Unified Auto-Encoding with Masked Diffusion

This is the offical Jax implementation of Unified Mask Diffusion. You can use this codebase to train MAE, UMD, and DiT. It also includes auto-evaluation for few-shot linear probing and FID/IS scores for generation.

This codebase is largely pulled from Big Vision codebase. It implementes a generic auto-encoder class that was developed on imagenet-2012 and meant to be used for self-supervised learning on the 100-shot imagenet probing.
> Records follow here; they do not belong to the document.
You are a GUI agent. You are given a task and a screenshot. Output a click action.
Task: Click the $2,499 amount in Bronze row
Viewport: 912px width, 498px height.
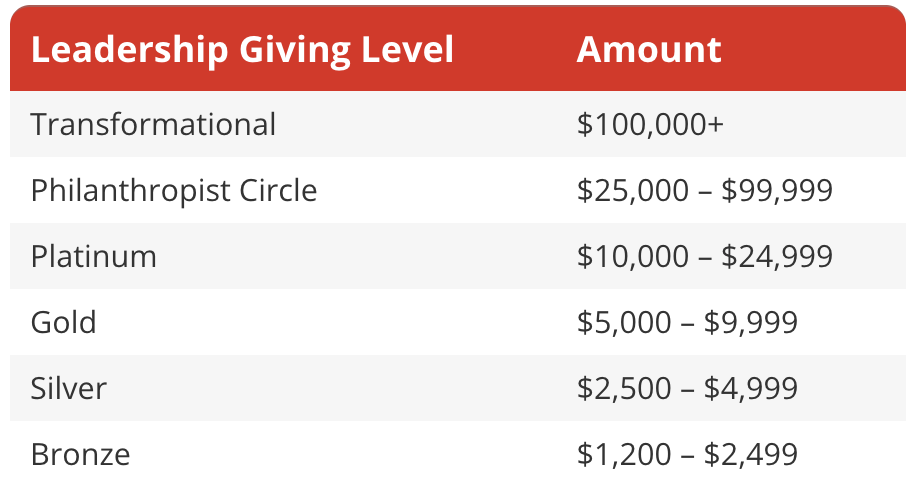click(751, 455)
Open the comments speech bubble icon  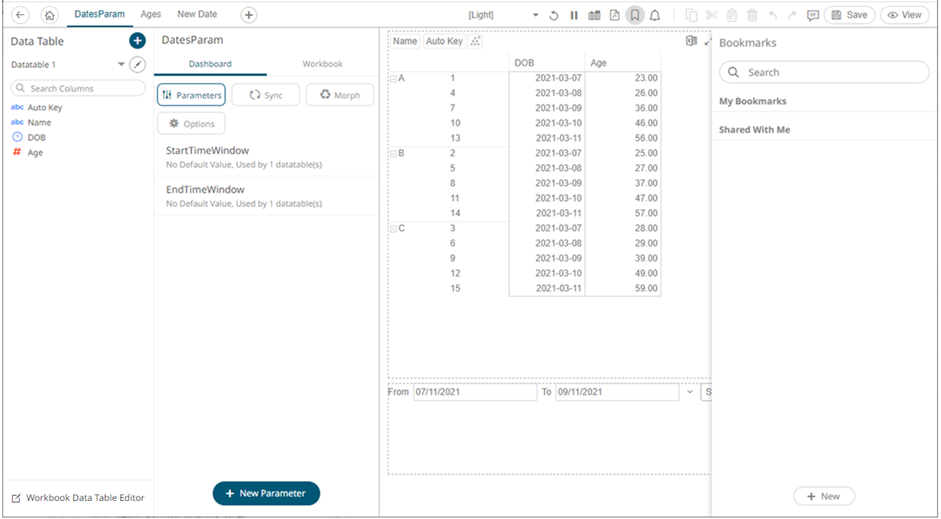(x=813, y=15)
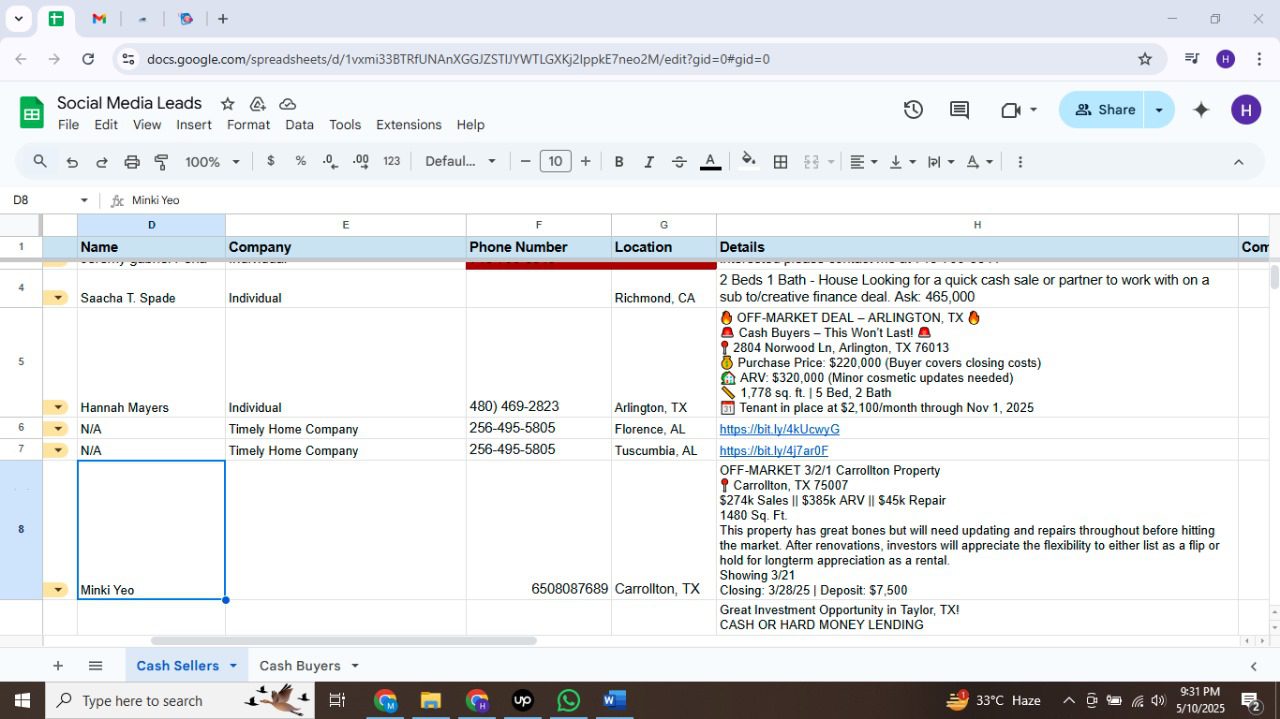Open the bit.ly/4kUcwyG link

[779, 430]
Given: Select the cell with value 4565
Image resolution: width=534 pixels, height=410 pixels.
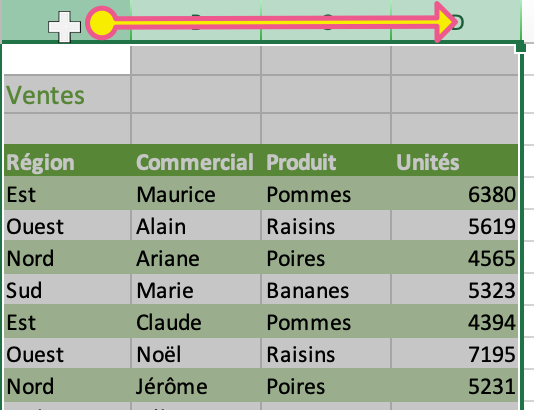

It also allows self-supervised methods to be fine-tuned on labels for class-conditional generation.

Please visit the Big Vision repo for more details on how to setup TPUs and the workflow of the codebase. This experience will be best if you have access to TPUs, but the original experiments done in this paper were tested on 64x64 imagenet with GPUs.

Weights + Colab to play around coming soon!

Feel free to bring up a github issue or send me an email if you have any questions or comments! [email protected]

We thank the TRC program from Google Cloud Platform for access to v4-TPU Pods. We also thank Akash Network and TACC for access to A100s.

Important File Locations

Main Config File big_vision/configs/ae_i1k.py
Auto-Encoder Implementation big_vision/models/ae.py
Auto-Encoder Trainer big_vision/trainers/train_ae.py
FID/IS Implementation big_vision/evaluators/fid.py

Setting things up

You will need to download imagenet-2012 and preprocess it into the tfds format onto a google bucket. Then you will need to setup your TPU pod.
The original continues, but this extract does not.